**DOCUMENT EXCERPT**
----

134578 tn?1693250592
COMMUNITY LEADER
Hi, sweetheart. Well, the difference between September 7 and September 11 is pretty small, so let's go over it all to be sure September 7 is reliable.

Did you have an early ultrasound (for example, in your seventh to ninth week, counted from the first day of your last period)? If so, what due date were you given at that ultrasound? A due date from that appointment would be based on the crown-to-rump measurement and other developmental markers of the baby, which is the best thing for a due date to be based on. (Not on a little cardboard wheel where the doc plugs in your last period.) If you had an early ultrasound, it should be pretty accurate. The baby can grow faster or slower and change in relation to the averages, but if the date came from an ultrasound in the early stages of pregnancy, that ultrasound-based due date is pretty accurate.

----

**DATA SEGMENT**
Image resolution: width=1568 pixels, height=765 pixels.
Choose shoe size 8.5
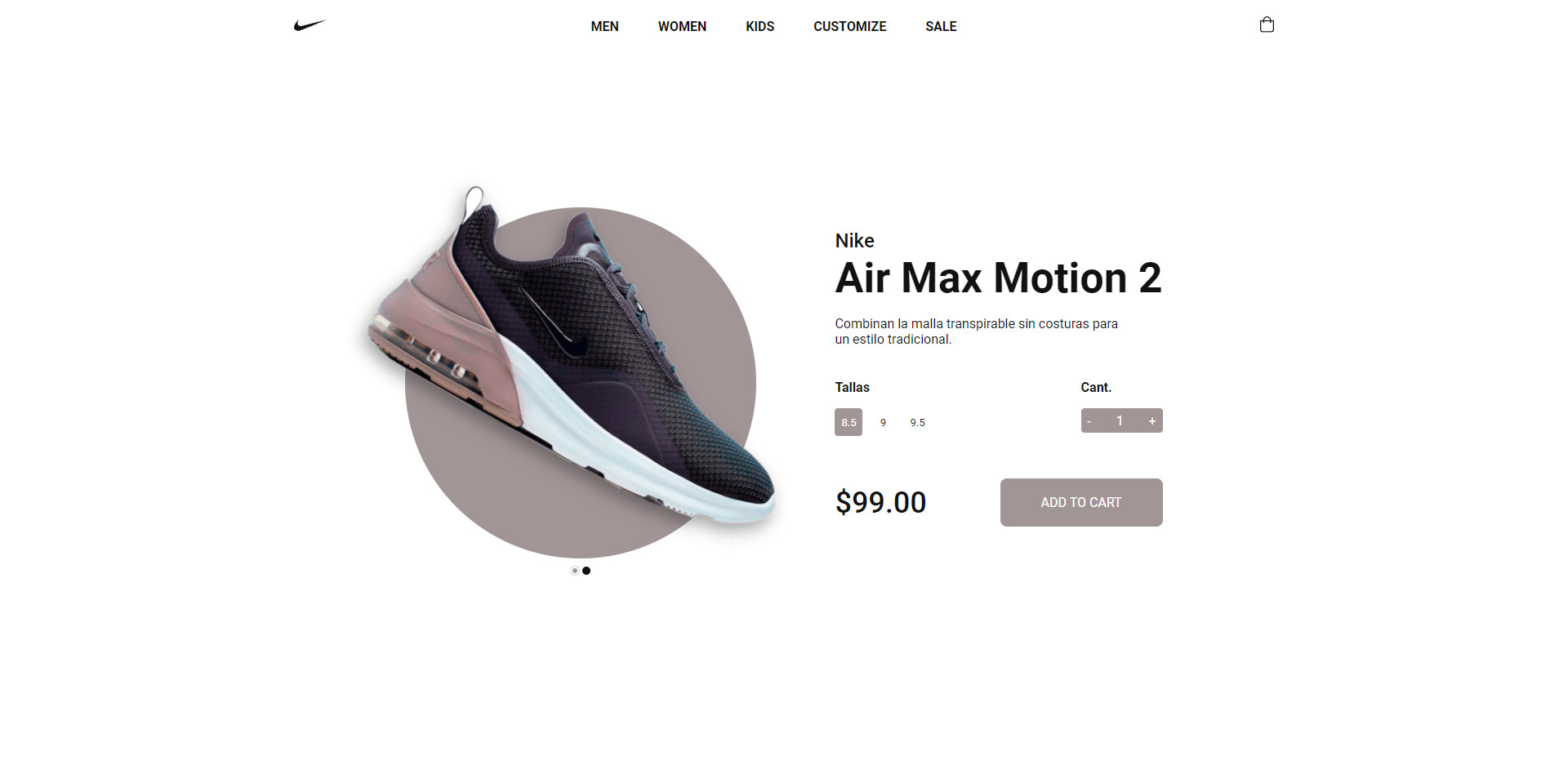click(849, 422)
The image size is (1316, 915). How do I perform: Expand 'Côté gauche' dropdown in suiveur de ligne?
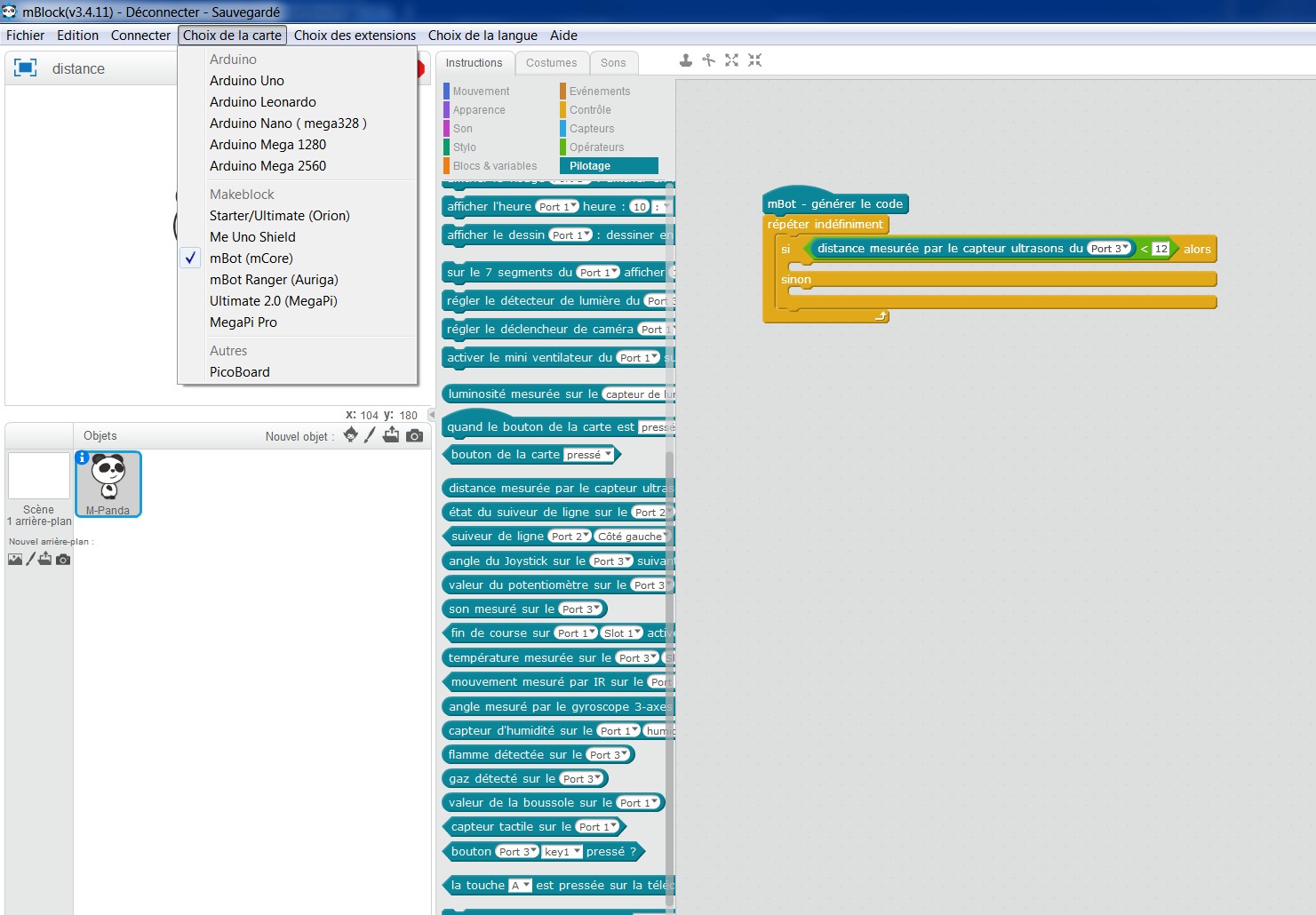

----

**REQUIREMENT**
Rewrite the reply about due-date accuracy starting with "134578 tn?1693250592" and going on through "is pretty accurate.", swapping each "cardboard" for "paper". The data plays no part in what follows.

**WRITTEN REPLY**
134578 tn?1693250592
COMMUNITY LEADER
Hi, sweetheart. Well, the difference between September 7 and September 11 is pretty small, so let's go over it all to be sure September 7 is reliable.

Did you have an early ultrasound (for example, in your seventh to ninth week, counted from the first day of your last period)? If so, what due date were you given at that ultrasound? A due date from that appointment would be based on the crown-to-rump measurement and other developmental markers of the baby, which is the best thing for a due date to be based on. (Not on a little paper wheel where the doc plugs in your last period.) If you had an early ultrasound, it should be pretty accurate. The baby can grow faster or slower and change in relation to the averages, but if the date came from an ultrasound in the early stages of pregnancy, that ultrasound-based due date is pretty accurate.